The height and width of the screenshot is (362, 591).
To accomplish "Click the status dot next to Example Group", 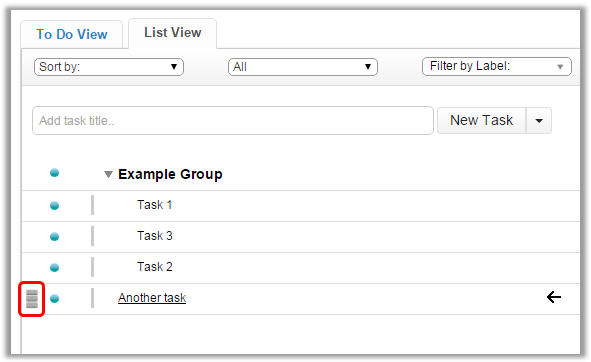I will pos(55,173).
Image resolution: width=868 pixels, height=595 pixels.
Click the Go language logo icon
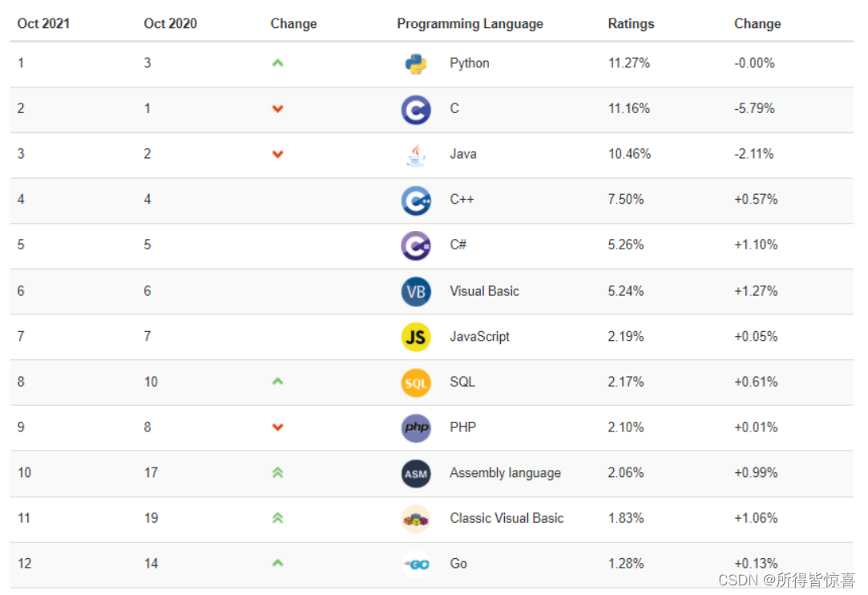(x=416, y=564)
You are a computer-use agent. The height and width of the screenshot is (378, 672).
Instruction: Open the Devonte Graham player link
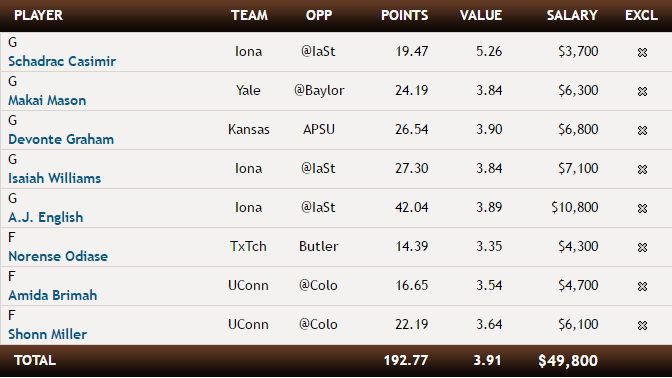pyautogui.click(x=61, y=139)
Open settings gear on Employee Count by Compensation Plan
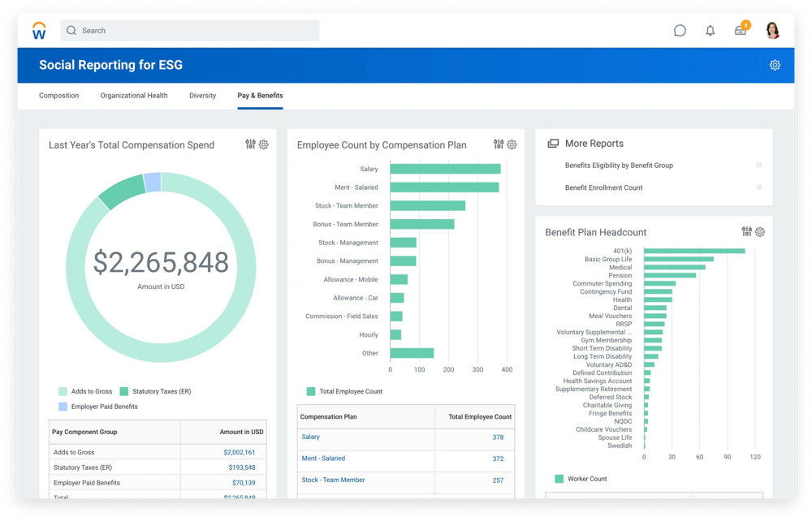 512,144
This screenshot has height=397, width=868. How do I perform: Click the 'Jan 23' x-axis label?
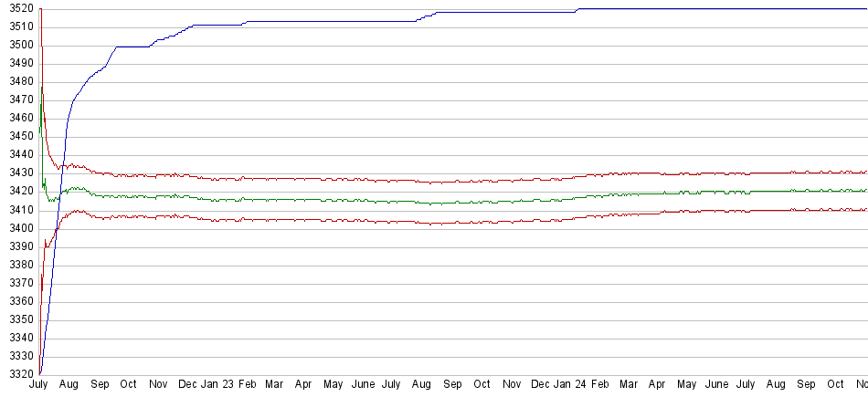click(x=217, y=385)
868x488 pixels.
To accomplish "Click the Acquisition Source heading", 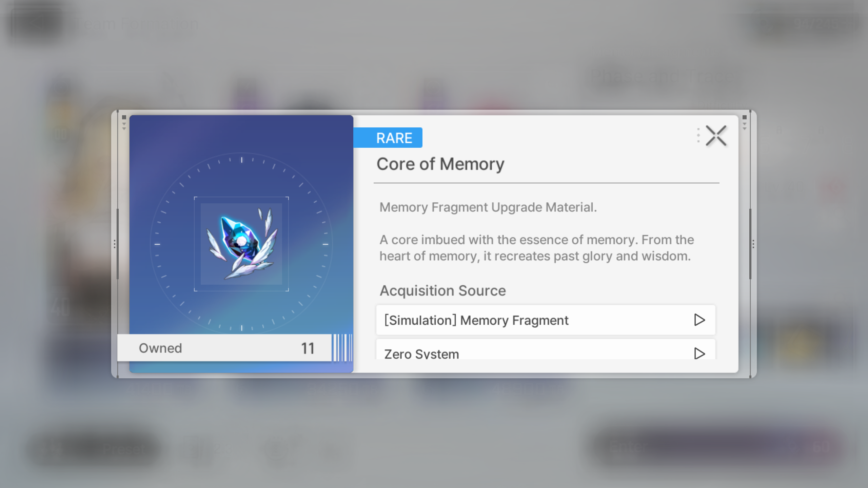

### Required action:
Pick every line of the data that includes the string "pixels".

### Reply:
Image resolution: width=868 pixels, height=595 pixels.
868x488 pixels.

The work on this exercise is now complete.